Джейн показалось, что сердце ей стиснула какая-то большая холодная рука.
– Это… не… правда, – выдохнула она.
– А вот и правда. Я слышала, как тетя Дора рассказывает про это маме. Она сказала, что твоя мама вышла за твоего папу, когда он только вернулся с войны, в то лето твоя бабушка повезла ее в Приморские провинции. Твоя бабушка была против. Тетя Дора сказала, все знали, что долго это не продлится. Он был бедным. Но самые большие беды случились от тебя. Лучше бы тебе вообще не родиться. Ни он, ни она не хотели ребенка, так сказала тетя Дора. И после этого уже жили как кошка с собакой, и в конце концов твоя мама просто взяла и ушла от него. Тетя Дора сказала, что она бы наверняка с ним развелась, вот только в Канаде очень трудно получить развод, а еще все Кеннеди считают, что развод – это просто ужасно.
Рука так стиснула сердце Джейн, что она почти перестала дышать.
– Я… я тебе не верю, – сказала она.
– Если будешь так со мной разговаривать после того, как я поделилась с тобой тайной, больше ни одной никогда не услышишь, мисс Виктория Стюарт, – заявила Агнес, покраснев от гнева.
– А я больше и не хочу слышать, – ответила Джейн.
Но забыть услышанное она не смогла. Не могло это быть правдой… не могло. Джейн казалось, что день этот никогда не закончится. Уроки превратились в кошмар. Фрэнк никогда не вез ее домой так медленно. Снег на угрюмых улицах никогда не выглядел таким темным и неопрятным. Ветер никогда не казался таким серым. Луна, плывшая в небесной выси, выцвела до бумажной белизны, но Джейн было все равно – хоть никогда не начищай ее больше.
Когда она добралась до дома номер 60 по Веселой улице, там как раз пили чай. В просторной гостиной, богато украшенной нежно-розовым львиным зевом, тюльпанами и венериным волосом, было полно народу. Мама в шифоновом платье цвета орхидеи, с длинными кружевными рукавами, смеялась и болтала. Бабушка, в волосах у которой блестели голубовато-белые бриллианты, сидела в любимом своем кресле с расшитым чехлом и на всех поглядывала. Одна из дам сказала:
– Какая милейшая седовласая душенька, прямо мамочка Уистлера[2].

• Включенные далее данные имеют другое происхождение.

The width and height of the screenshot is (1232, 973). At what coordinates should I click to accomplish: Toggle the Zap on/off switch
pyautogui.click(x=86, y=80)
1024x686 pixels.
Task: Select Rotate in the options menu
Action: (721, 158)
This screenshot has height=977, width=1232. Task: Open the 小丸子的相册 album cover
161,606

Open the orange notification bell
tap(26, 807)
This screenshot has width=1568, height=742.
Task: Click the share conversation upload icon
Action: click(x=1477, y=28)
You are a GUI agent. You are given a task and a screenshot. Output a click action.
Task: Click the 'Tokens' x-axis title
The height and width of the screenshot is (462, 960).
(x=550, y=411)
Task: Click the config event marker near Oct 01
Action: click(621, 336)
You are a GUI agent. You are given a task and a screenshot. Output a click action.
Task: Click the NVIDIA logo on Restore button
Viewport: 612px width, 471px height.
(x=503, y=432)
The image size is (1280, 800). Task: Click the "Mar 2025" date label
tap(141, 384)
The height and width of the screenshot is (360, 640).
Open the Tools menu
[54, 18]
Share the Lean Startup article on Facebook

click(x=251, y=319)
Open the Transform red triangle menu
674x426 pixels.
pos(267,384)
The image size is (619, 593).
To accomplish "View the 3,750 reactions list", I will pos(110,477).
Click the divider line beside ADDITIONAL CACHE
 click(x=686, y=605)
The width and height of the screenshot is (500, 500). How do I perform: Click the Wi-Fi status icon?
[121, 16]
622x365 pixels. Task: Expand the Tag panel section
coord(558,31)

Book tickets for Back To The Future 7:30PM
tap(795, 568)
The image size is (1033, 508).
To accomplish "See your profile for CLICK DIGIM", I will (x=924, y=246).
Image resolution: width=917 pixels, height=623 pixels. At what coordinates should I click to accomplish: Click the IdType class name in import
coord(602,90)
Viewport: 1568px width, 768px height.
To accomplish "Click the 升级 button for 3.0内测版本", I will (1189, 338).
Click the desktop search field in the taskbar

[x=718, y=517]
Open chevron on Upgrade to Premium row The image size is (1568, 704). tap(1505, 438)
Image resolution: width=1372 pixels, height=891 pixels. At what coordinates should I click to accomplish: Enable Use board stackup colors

Тетя Гертруда и тетя Сильвия разливали чай у стола, накрытого скатертью из венецианского кружева, на столе горели высокие розовые свечи.
Джейн прямиком направилась к маме. Ей было все равно, сколько в комнате народу… ей нужно было задать вопрос и немедленно получить на него ответ. Немедленно. Она больше не могла терпеть неизвестность.